Moi j’ai dit à mon mari : « Le divorce ? Très bien. Je le veux à
mes torts, puisqu’il est vrai que j’ai cet enfant d’un autre. » Et Gigi
avait beau m’avoir trompée, de son côté, j’ai tout de même insisté pour que les
choses se fassent ainsi : « Tu arranges le divorce, mais la petite
Giulietta reste avec moi. J’admets ma culpabilité, j’admets être la partie coupable,
mais j’exige de garder ma fille. » Elle avait alors entre six et sept ans,
oui, elle était dans sa septième année, et très belle.

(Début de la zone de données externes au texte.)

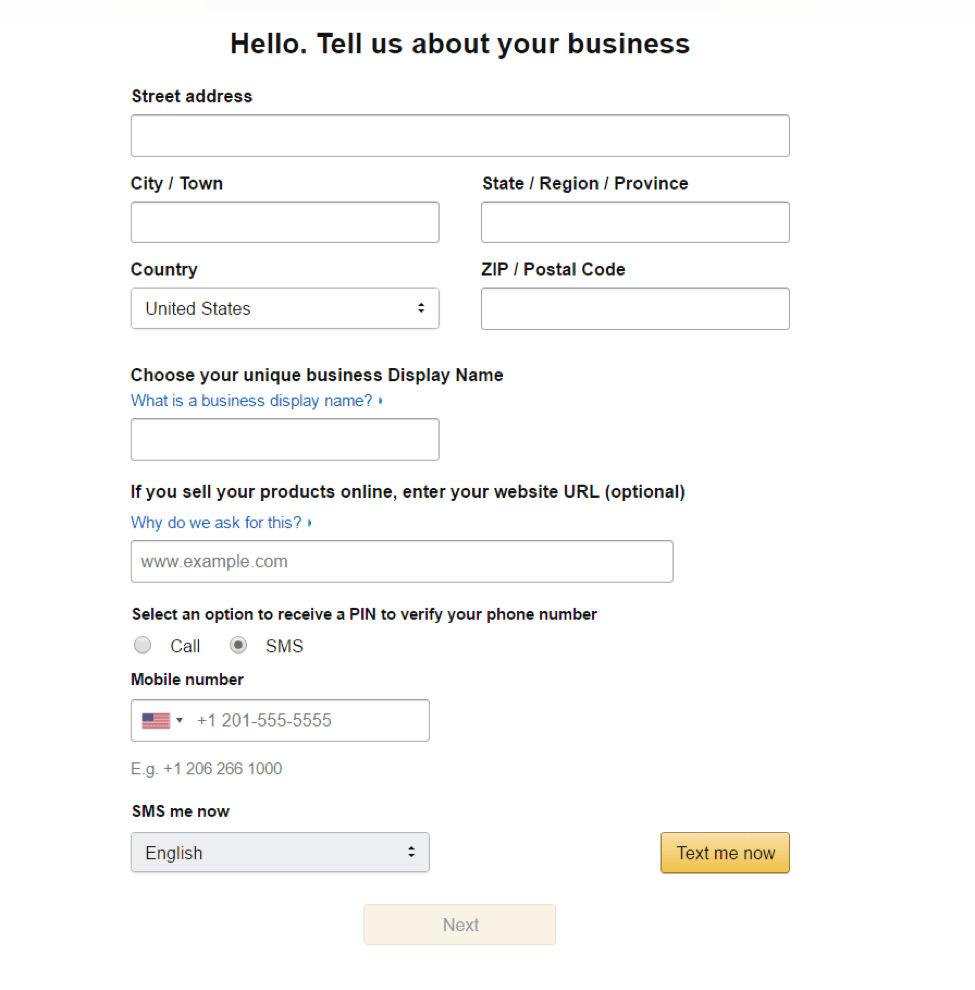Screen dimensions: 975x990
Task: Click the Text me now button
Action: (724, 852)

La procédure de divorce s’est déroulée à Bâle. Par la suite,
mon fils Ludovico, devenu avocat, m’expliqua que la chose ne s’était pas faite
dans les règles, étant donné qu’on ne pouvait évidemment pas accorder la garde
d’un enfant à quelqu’un qui est reconnu entièrement coupable. Je n’ai pas eu à
aller à Bâle, les autres ont tout arrangé, et ensuite ils m’ont notifié que j’étais
divorcée et qu’en raison de ma culpabilité tout droit sur n’importe quel
héritage était nul et non avenu…
Oh ! oui, ils étaient pleins d’astuce, ces bons Suisses ;
tout ce divorce n’était au fond qu’une question d’argent, la morale n’avait
rien à y voir, et on m’a interdit de me remarier avant une année, et pour rien
au monde jamais je ne devais épouser Tutino, c’était stipulé, mais j’avais le
droit de garder Giulietta. Est-ce que ce n’est pas dégoûtant, pareil
marchandage ? Oui, et pour Giulietta j’étais censée toucher une pension
alimentaire de cent francs. En ce temps-là cent francs suisses c’était quelque
chose. Cent francs suisses par mois, c’était ce que j’étais supposée toucher, et
je n’en ai jamais vu la couleur, cela va de soi, mais c’est une autre histoire…
Je n’attendais ni ne voulais rien de ces gens.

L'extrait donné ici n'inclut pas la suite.